The answer is the exact text of every line from the one that contains "Image resolution: width=918" to the final line of the entries below, with pictures left out.

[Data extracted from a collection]
· · · · ·
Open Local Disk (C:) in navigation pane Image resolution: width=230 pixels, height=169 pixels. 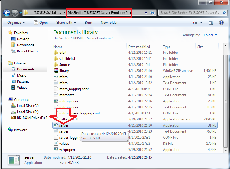click(27, 106)
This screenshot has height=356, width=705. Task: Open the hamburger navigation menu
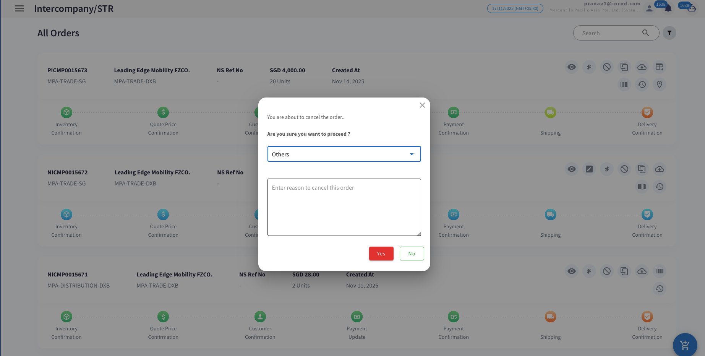click(x=19, y=8)
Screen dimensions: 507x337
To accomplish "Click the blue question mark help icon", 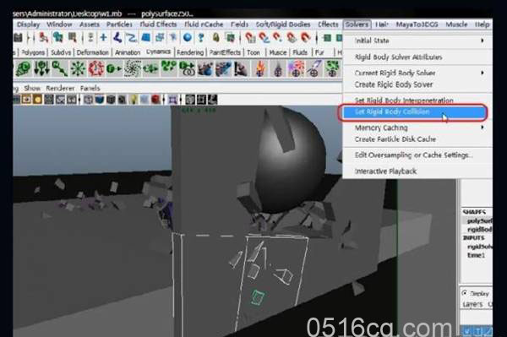I will [x=201, y=38].
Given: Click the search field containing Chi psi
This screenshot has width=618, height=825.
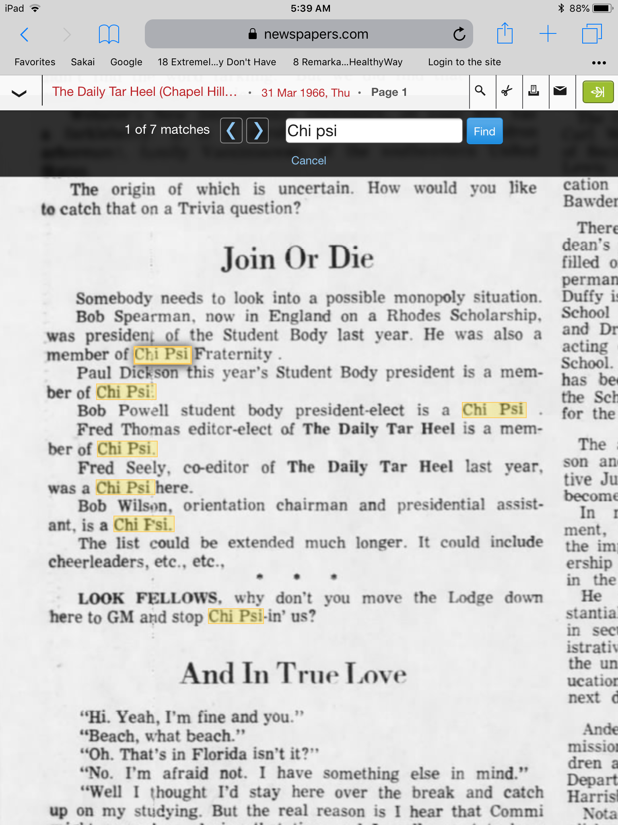Looking at the screenshot, I should (x=373, y=131).
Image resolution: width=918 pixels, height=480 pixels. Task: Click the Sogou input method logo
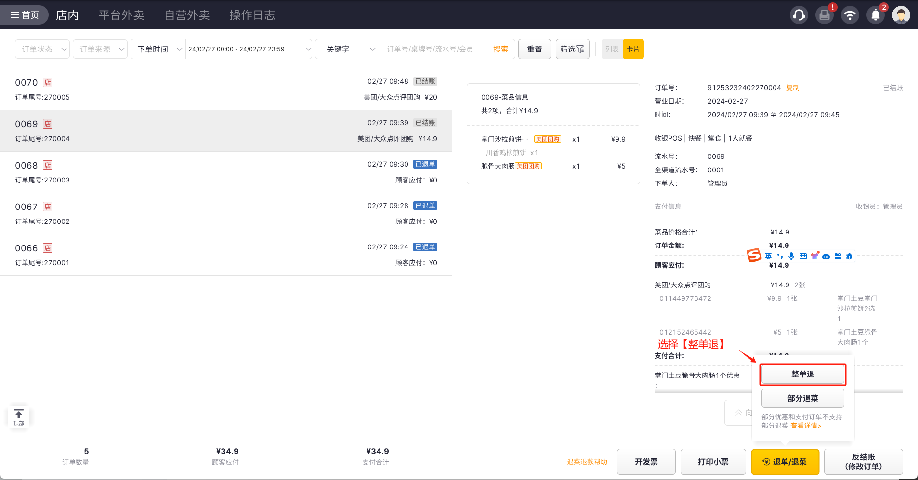pos(754,256)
· · · · ·
Solution to this problem =>
Image resolution: width=918 pixels, height=480 pixels. Task: Click the Sogou input method logo
pos(754,256)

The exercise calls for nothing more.